SOURCE DATA -
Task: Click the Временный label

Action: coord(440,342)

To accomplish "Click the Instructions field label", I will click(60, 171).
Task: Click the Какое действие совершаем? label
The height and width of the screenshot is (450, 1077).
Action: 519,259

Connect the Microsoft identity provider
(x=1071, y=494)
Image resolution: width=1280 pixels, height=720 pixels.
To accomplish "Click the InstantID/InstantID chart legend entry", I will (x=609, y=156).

* * *

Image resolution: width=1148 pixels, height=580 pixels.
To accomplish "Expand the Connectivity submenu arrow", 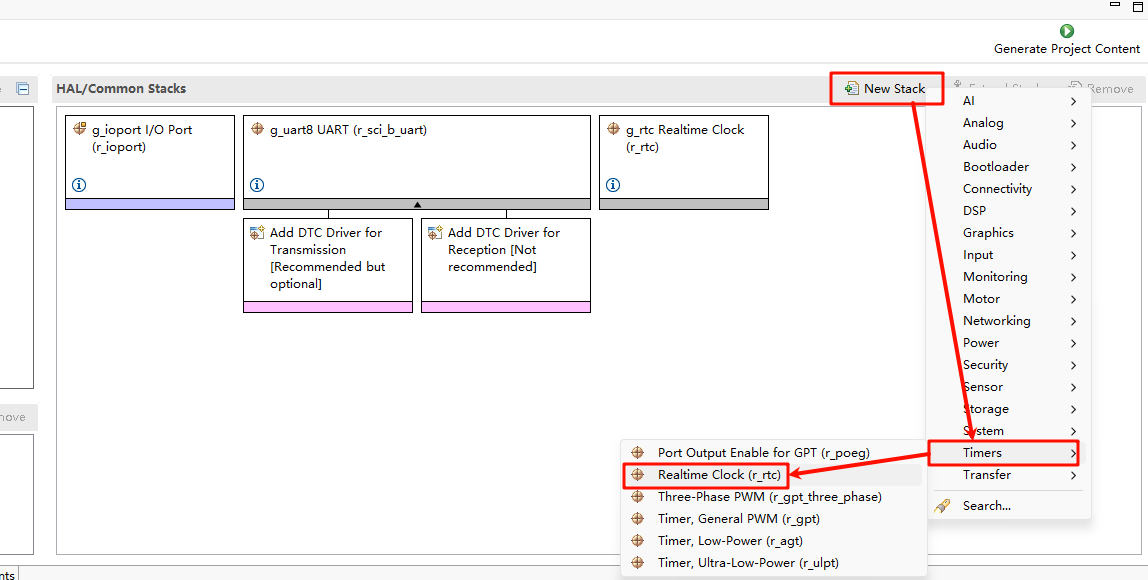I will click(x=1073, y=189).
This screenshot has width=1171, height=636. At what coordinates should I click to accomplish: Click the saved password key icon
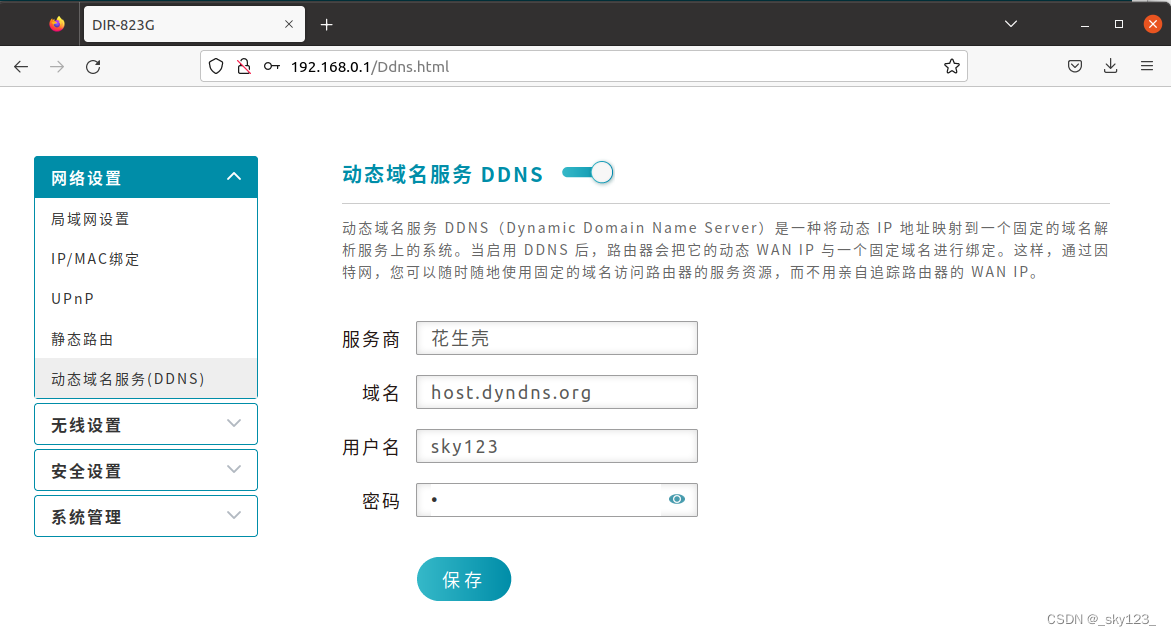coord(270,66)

YOUR TASK -
Go through the records above. Copy each line in which the string "Image" appears.

WRITTEN RESPONSE -
Image resolution: width=1280 pixels, height=720 pixels.
Image resolution: width=1148 pixels, height=580 pixels.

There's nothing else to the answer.